This repository contains a robust implementation of a Deep Q-Network (DQN) agent capable of solving the classic CartPole-v1 control problem.
Built from scratch using PyTorch and Gymnasium, this project demonstrates key Reinforcement Learning concepts including Experience Replay, Target Networks, and Epsilon-Greedy exploration. It also features a custom interactive demo mode that allows to stress-test the trained agent by applying external forces.
The Goal: Balance a pole on a cart by moving the cart left or right. The Challenge: The environment provides no labeled data.

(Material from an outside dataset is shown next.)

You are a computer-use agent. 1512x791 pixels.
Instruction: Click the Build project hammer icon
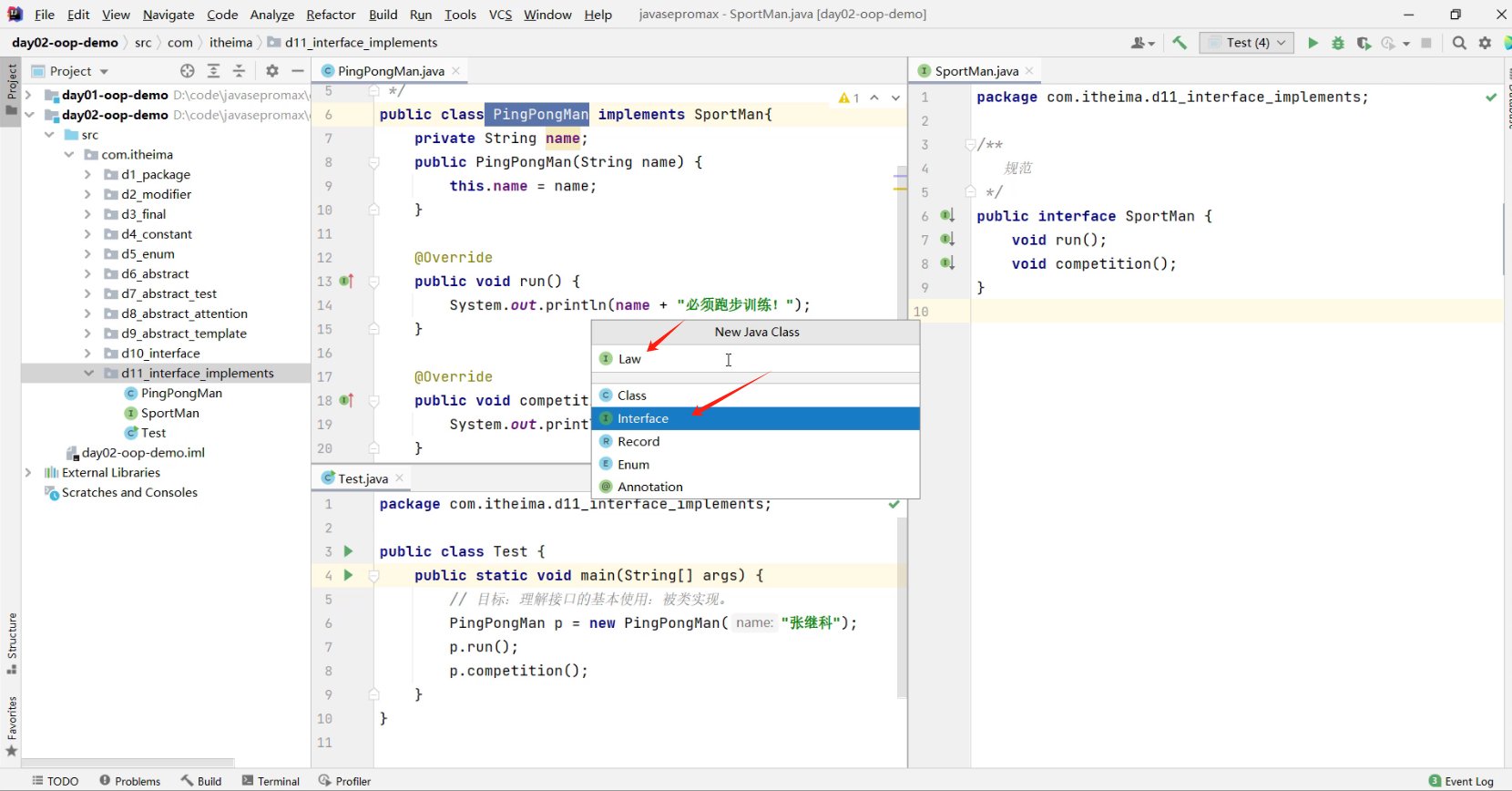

The agent must learn solely through trial and error, associating actions with delayed rewards.
- Deep Q-Network (DQN): Replaces the traditional Q-Table with a Neural Network to handle continuous state spaces.
- Experience Replay: Uses a circular buffer to store and sample past transitions, breaking temporal correlations and stabilizing training.
- Target Network: Implements a secondary "frozen" network to calculate stable Q-value targets, preventing oscillation.
- Robust Checkpointing: Automatically saves the best performing model (not just the last one) to avoid catastrophic forgetting.
- Interactive Demo: A
pygame-based inference script that allows humans to "kick" the cart to test the agent's recovery reflexes.
- Clone the repository:
git clone https://github.com/codewithbro95/deep-q-learning-cartpole.git
cd deep-q-learning-cartpole
- Install dependencies: It is recommended to use a virtual environment.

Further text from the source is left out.